[Aim of the exercise]
Restate, exactly as written, the entries below from the line that holds "The image size is (1272, 819)." through the line that holds "the UID login". Pictures are not part of the copy.

[Supplied data]
Content starts
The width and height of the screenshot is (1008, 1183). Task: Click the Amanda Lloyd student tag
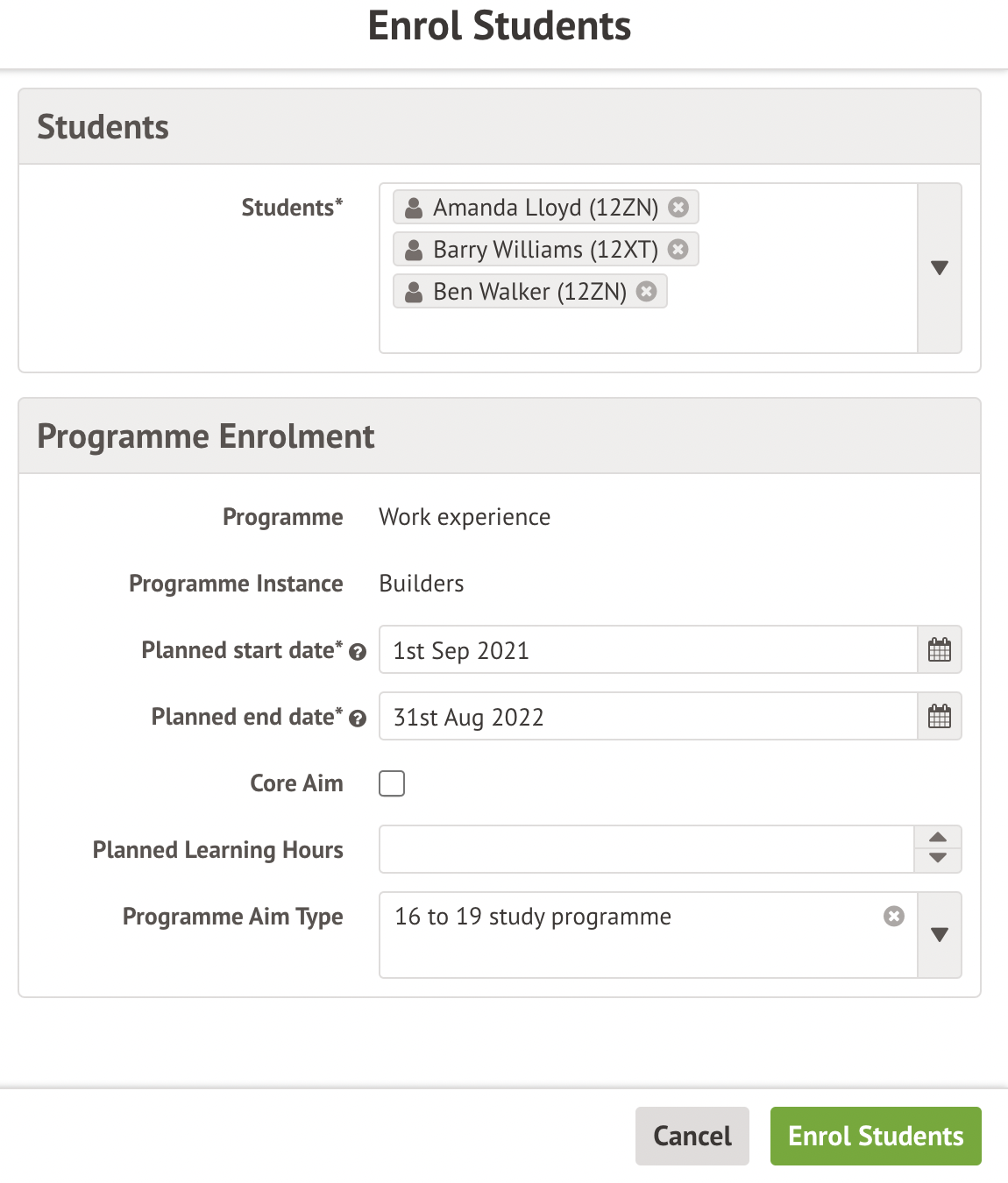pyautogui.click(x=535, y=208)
Content ends
Content starts
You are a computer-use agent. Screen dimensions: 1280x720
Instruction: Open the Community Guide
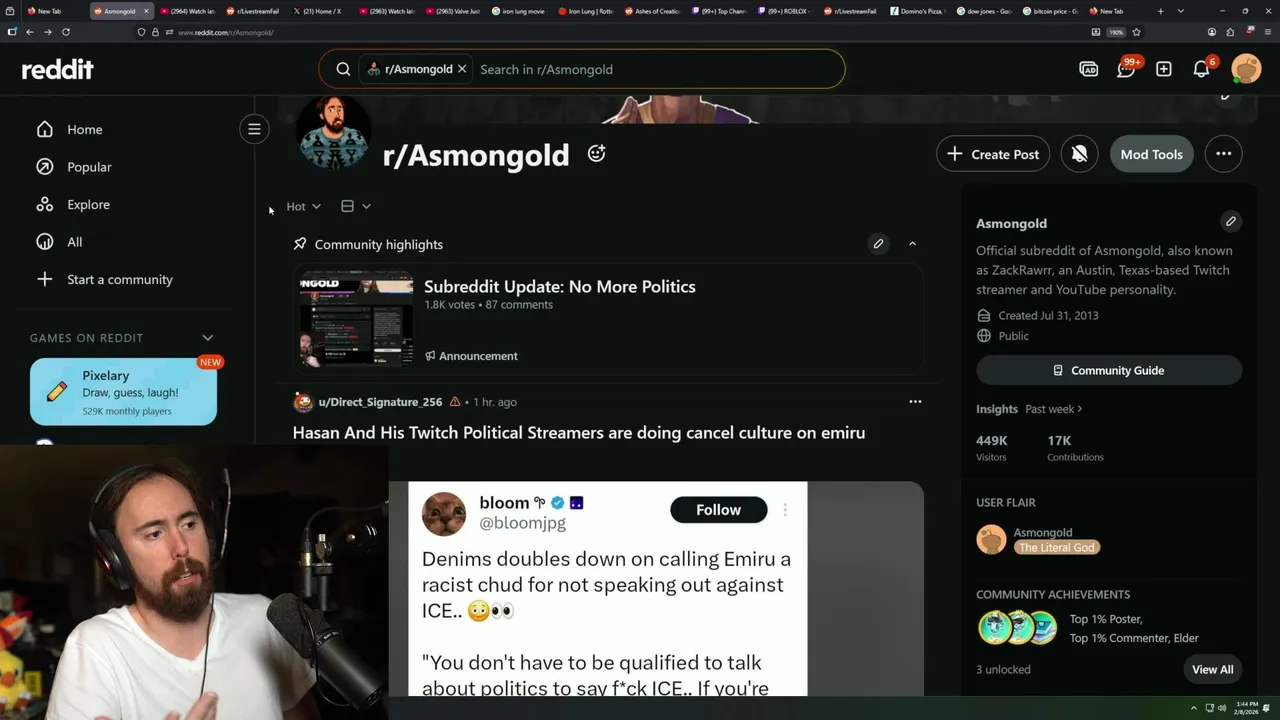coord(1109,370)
Content ends
Content starts
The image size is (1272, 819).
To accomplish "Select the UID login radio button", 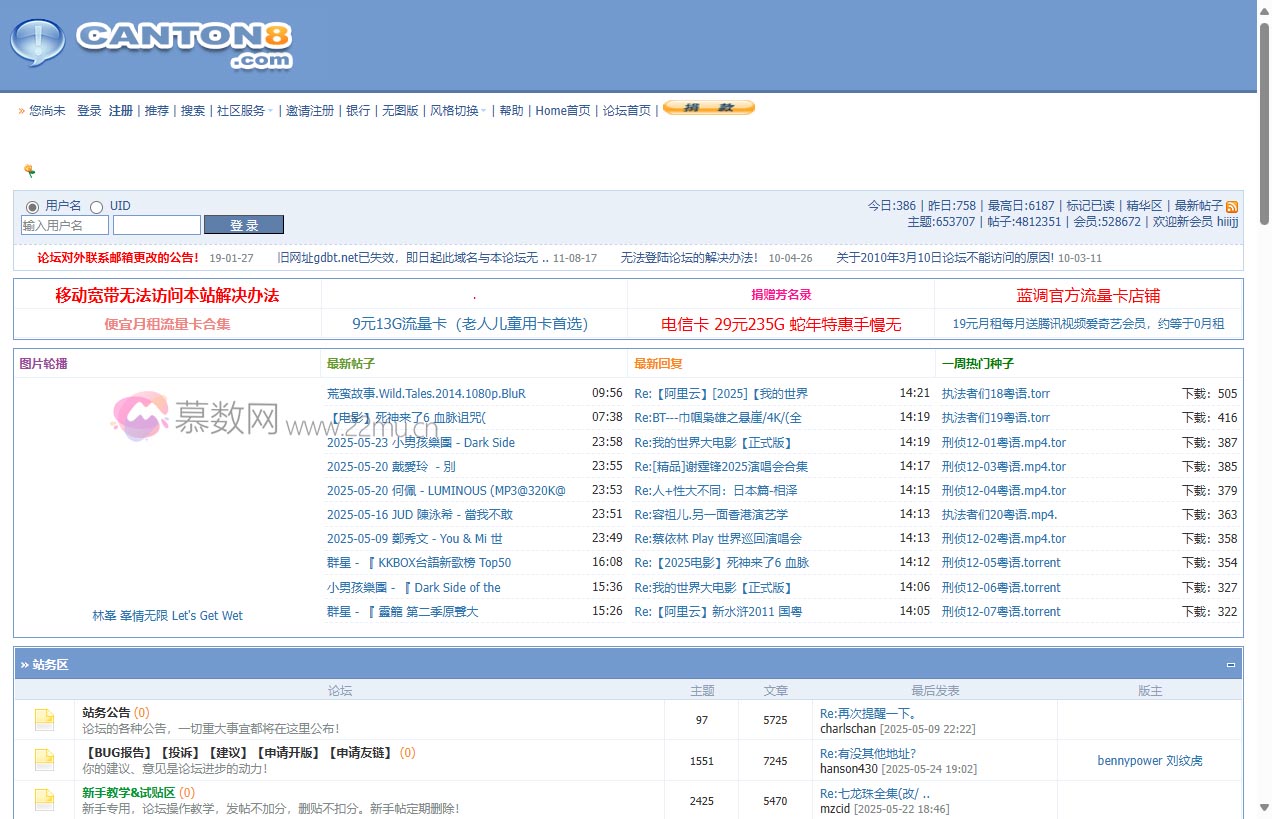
Content ends
[Answer box]
The image size is (1272, 819).
To accomplish "Select the UID login radio button", 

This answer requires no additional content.